[Required work] Compute the number of lines in the following data that include the word "Open", and output that number alone.

[Data provided]
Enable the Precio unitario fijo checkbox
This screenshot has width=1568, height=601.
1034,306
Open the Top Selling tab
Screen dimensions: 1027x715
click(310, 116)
--
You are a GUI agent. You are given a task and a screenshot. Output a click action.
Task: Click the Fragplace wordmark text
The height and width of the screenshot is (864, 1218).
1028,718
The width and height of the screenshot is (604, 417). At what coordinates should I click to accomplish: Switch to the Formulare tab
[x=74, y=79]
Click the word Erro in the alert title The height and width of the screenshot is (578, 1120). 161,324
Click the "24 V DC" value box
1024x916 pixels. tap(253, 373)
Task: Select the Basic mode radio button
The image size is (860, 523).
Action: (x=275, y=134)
* * *
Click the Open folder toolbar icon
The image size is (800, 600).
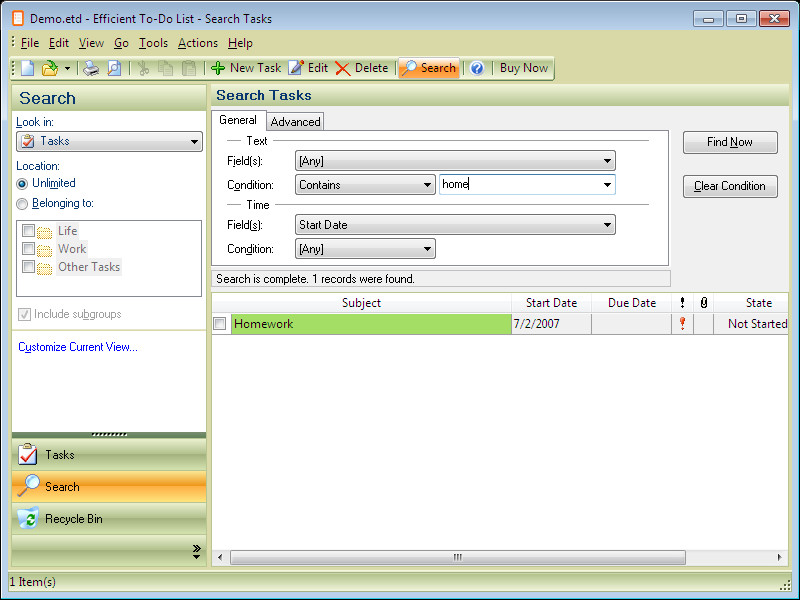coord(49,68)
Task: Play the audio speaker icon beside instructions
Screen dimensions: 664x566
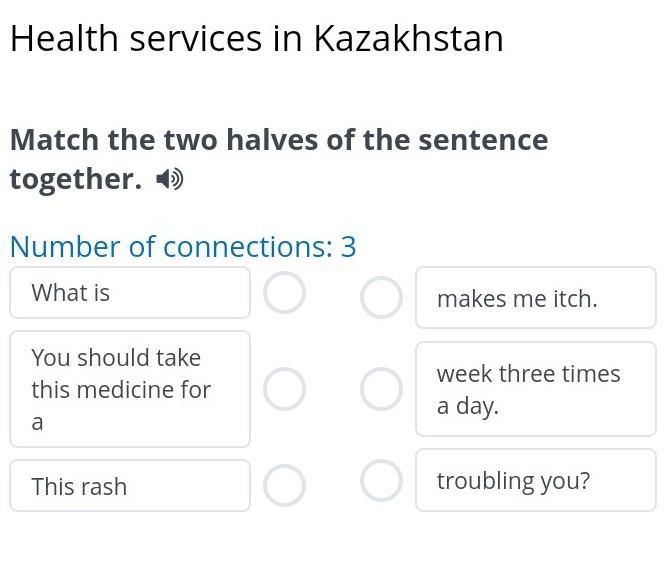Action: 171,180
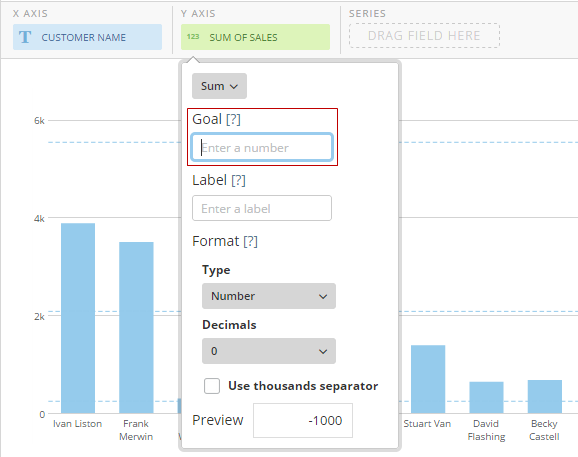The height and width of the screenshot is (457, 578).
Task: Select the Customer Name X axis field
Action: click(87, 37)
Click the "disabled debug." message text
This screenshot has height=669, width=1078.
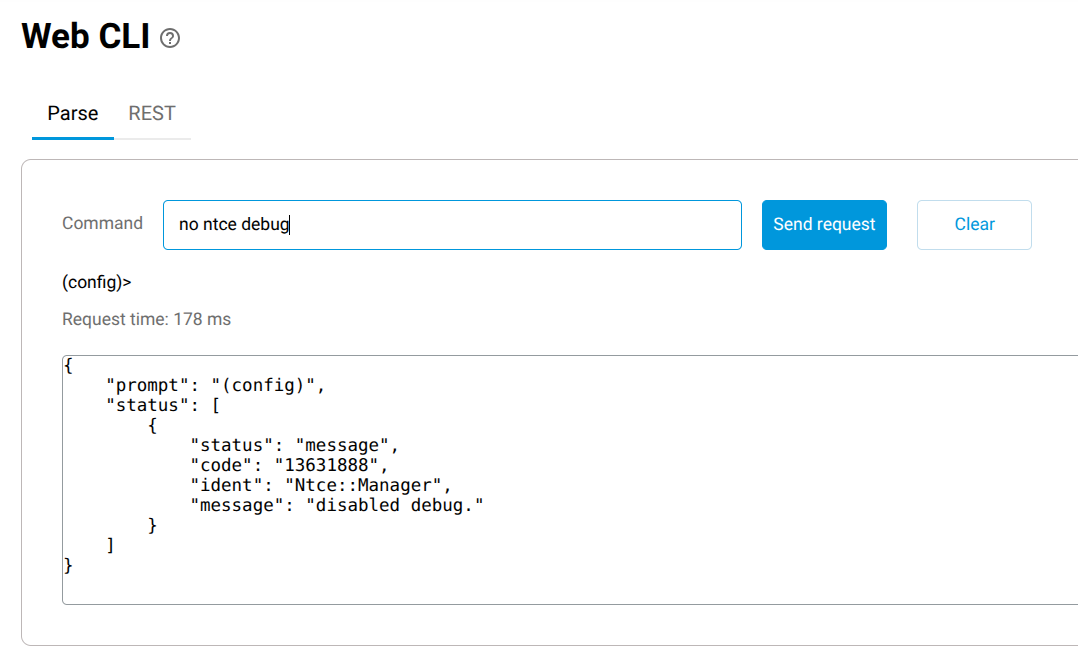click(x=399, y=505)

[Answer to this task] 2